Maybe sim is the environment, if we can get trainees in a simulated COVID room and have them practice that in the same way that their more senior colleagues are using sim to practice, then maybe it mitigates or eliminates some of that risk.

One thing I’d be interested to get your perspective on, since you were talking a little bit about screen based learning: We are working with some of our partner organizations on how to effectively replace clinicals, particularly for students who are in nursing schools right at this moment and can’t go into the clinical environment. We’ve been working on doing things like unfolding virtual case studies that are screen based, things like standardized patients using the virtual environment, all the way up to using some of the more complex simulation apps.

Part of our motivation for that has been this idea that while it’s really hard to shift those trainings that have been clinical to an online environment, the critical thing is to not turn a short-term risk mitigation measure into long-term risk, in the sense that the long-term risk would be students emerging from nursing school who haven’t been trained fully and then of course you have a potential for a long tail of error down the road from people who haven’t gotten satisfactory training. How do we basically prevent a lost generation of nurses who didn’t get their clinicals or even worse wash out of the profession because their training wasn’t sufficient in the time that they were in nursing school?

 

Suzie Kardong-Edgren: Unfortunately, they’ll still be able to pass the board even without the extra training. Cognitively they’ll come out prepared. The issue that you’re raising is one that I think the NBCSN also needs to seriously consider. I hadn’t really thought about it in the sense of a “lost generation of nurses” but I’m thinking it’s kind of what’s going to happen.

One thing I’m going to say about screen-based sim compared to virtual reality or mannequin-based simulation is, and this is anecdotal, but I have seen it happen over and over and over again. When I was helping with the research with RTI which is a resuscitation program, people go through a training online first. You get the AED and you open it up and you put the patches on the human and you turn it on and it talks to you and then you shock the patient.
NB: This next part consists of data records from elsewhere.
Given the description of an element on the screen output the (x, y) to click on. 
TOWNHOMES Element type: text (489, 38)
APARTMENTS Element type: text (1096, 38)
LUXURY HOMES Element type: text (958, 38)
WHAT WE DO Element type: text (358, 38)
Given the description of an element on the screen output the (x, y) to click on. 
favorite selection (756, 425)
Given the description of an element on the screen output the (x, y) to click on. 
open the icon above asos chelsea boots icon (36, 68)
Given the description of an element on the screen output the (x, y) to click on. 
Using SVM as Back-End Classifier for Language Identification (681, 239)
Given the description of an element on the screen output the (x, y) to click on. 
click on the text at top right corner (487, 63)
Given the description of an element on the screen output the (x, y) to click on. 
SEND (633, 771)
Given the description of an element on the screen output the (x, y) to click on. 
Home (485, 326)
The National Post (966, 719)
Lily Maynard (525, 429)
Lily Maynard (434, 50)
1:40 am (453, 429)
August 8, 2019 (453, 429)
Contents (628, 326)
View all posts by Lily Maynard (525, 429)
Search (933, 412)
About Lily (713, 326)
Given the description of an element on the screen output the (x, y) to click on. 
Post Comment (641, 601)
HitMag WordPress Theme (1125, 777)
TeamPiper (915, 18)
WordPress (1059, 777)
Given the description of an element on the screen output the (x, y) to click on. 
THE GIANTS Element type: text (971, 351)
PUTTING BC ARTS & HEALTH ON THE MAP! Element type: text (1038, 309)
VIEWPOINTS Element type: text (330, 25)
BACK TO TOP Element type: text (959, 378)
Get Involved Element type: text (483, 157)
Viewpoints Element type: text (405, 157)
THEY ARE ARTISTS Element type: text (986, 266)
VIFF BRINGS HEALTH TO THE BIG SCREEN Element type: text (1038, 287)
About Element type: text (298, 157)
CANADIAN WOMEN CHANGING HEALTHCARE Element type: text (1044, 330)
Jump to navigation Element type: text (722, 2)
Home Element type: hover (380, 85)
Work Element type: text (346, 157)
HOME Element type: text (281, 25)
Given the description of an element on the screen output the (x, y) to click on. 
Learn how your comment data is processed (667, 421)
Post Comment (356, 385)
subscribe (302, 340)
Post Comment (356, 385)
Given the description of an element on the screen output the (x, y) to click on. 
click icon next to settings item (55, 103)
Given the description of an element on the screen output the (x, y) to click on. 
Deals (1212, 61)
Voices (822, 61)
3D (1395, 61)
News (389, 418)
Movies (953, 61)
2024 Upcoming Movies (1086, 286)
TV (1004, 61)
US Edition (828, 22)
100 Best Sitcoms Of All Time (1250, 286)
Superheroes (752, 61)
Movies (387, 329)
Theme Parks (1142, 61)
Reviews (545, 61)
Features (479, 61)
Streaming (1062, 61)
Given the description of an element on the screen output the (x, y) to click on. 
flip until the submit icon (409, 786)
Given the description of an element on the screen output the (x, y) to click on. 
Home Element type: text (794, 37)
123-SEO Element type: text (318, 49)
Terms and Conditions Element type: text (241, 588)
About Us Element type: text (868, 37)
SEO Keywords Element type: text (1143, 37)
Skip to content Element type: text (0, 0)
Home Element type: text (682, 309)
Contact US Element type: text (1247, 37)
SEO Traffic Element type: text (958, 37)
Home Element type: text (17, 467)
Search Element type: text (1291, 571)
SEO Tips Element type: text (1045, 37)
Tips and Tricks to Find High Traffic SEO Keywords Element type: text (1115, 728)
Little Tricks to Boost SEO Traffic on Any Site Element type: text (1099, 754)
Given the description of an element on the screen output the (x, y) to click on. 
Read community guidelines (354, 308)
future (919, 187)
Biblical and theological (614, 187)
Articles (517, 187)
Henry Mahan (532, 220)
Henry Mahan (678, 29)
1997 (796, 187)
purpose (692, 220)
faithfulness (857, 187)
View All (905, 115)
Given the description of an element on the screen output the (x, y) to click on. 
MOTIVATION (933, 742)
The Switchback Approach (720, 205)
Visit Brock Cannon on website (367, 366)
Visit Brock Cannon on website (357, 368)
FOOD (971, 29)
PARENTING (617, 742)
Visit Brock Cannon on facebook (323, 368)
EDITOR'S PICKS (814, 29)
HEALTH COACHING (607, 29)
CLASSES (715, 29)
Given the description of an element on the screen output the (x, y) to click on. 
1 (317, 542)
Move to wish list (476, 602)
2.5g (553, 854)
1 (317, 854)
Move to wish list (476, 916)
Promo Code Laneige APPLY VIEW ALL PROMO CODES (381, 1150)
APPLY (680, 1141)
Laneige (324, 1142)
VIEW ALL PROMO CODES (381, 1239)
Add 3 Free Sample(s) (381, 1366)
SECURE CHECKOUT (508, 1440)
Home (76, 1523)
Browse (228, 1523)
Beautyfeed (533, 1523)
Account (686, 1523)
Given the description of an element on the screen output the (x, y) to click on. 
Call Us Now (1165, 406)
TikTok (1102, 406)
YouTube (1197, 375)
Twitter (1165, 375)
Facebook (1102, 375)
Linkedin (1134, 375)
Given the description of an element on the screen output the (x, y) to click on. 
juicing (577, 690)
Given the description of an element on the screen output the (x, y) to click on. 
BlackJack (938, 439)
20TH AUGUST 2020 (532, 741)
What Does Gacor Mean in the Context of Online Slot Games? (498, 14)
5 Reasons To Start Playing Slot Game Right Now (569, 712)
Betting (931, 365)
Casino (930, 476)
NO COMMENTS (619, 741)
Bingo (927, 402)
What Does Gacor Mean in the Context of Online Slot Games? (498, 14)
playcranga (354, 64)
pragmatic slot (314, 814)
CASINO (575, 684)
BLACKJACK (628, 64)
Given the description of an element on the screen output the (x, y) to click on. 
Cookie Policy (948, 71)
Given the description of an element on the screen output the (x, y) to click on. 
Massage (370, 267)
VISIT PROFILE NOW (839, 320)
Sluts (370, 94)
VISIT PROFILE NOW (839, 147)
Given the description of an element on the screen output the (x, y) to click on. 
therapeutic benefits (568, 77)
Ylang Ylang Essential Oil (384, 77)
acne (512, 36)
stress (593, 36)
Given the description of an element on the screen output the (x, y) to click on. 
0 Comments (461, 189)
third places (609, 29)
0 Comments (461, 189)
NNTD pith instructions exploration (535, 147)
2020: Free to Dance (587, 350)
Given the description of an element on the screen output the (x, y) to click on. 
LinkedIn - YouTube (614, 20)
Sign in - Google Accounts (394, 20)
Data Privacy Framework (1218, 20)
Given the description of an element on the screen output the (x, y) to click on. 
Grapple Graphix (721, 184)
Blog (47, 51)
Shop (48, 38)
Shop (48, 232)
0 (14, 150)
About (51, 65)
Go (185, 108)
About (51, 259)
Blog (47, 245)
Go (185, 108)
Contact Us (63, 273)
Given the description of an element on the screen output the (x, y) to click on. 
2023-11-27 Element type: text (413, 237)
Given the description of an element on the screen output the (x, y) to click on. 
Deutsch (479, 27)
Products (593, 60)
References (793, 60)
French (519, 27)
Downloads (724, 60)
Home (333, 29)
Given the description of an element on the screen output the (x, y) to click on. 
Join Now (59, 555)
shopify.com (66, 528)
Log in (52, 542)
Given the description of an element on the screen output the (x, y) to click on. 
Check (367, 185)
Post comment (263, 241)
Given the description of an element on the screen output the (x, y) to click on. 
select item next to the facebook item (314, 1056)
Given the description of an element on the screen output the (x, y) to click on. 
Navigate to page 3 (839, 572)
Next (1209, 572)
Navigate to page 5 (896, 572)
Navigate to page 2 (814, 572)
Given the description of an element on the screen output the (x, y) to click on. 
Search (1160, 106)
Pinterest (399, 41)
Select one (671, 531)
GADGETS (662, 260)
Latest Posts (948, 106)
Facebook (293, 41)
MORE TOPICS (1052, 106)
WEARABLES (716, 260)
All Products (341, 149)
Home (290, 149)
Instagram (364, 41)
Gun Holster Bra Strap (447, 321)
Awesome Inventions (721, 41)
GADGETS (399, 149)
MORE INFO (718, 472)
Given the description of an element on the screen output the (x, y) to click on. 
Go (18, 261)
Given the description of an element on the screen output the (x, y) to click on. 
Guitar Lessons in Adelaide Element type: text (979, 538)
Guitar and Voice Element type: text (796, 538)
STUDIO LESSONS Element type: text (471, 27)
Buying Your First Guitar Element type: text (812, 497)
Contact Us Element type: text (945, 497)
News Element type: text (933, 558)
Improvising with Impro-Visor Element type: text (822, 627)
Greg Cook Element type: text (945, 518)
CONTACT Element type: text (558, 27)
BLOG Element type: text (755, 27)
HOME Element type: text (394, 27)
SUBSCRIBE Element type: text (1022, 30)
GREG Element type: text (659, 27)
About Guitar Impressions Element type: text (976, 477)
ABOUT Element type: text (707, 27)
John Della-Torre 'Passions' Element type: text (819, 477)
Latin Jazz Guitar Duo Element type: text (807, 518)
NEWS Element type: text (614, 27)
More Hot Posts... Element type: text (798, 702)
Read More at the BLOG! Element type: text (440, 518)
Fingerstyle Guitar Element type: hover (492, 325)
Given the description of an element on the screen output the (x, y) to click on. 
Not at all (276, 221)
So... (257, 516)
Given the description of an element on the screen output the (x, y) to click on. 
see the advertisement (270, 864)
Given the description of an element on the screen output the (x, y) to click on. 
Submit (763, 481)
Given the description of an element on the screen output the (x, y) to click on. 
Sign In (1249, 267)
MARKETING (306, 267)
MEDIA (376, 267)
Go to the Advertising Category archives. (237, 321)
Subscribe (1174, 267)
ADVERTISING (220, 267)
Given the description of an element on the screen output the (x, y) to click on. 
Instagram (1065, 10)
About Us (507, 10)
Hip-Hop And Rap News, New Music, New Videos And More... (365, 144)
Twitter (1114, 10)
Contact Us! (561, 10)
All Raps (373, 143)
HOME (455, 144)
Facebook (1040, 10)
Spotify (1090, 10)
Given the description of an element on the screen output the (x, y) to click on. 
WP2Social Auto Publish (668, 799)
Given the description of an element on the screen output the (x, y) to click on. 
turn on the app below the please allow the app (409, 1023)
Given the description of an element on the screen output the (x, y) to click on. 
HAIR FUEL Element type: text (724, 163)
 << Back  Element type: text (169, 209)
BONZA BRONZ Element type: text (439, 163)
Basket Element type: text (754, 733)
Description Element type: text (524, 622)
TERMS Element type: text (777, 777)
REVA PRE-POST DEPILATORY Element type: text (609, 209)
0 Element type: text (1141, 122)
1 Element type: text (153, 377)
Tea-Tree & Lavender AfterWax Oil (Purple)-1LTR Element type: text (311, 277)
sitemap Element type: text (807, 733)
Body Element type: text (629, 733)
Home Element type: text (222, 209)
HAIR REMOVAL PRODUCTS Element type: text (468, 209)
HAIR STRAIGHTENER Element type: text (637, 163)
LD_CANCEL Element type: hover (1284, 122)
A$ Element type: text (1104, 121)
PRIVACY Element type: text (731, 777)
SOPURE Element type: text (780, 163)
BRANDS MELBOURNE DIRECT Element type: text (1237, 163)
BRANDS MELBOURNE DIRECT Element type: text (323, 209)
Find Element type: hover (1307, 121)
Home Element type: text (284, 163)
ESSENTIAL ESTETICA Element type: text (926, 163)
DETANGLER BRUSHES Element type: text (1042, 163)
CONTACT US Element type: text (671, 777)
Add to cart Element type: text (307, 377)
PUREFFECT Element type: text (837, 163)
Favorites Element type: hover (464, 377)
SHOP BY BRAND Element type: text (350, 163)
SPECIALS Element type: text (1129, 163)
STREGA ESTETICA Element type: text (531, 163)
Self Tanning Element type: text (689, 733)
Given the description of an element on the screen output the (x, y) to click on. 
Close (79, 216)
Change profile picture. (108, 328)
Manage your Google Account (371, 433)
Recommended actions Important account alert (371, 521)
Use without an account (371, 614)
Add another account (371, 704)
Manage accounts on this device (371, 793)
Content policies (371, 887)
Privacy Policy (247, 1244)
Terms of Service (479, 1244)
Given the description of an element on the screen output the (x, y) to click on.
It’s screen based. Then we were doing it with real people and I walked in the room the person’s pumping away and then now I hand her the AED, she looks at me and she says, “What is this?”

I said, “This is the AED.” She said, “I’ve never seen this before.” I said, “Not only have you seen it, you used it in your screen based learning.” I noted to myself, just because you do it on the screen does not mean you recognize what it is in the real world. So there are limits to what you can do with screen based things.

With VR, I do believe that there is something to the proprioception, the moving your body through space, the laying on of hands, different things whether you can feel them or not. I do think we would be making a huge error if we really rely on screen based things all the way. Having said that can you get a certain amount of emotional engagement with that, absolutely. There’s work that’s very engaging, students love it, and it’s basically done through a choose-your-own-adventure kind of screen based simulation. She has kind of perfected the technique and because she’s funded by the Canadian government the more people who use her stuff for free, the more money they give her to build more stuff, so she is a great wealth of resources and wealth of information on that kind of screen based technique.

 

CMS: I think that’s a really good look at some of the issues that are facing nursing education in particular in the moment, where clinicals aren’t really happening. How do we translate some of that to a screen-based environment, a virtual environment, and what are some of the drawbacks and positives of that? So thank you so much Suzie Kardong-Edgren for this conversation.

 

Suzie Kardong-Edgren: Thank you for asking me.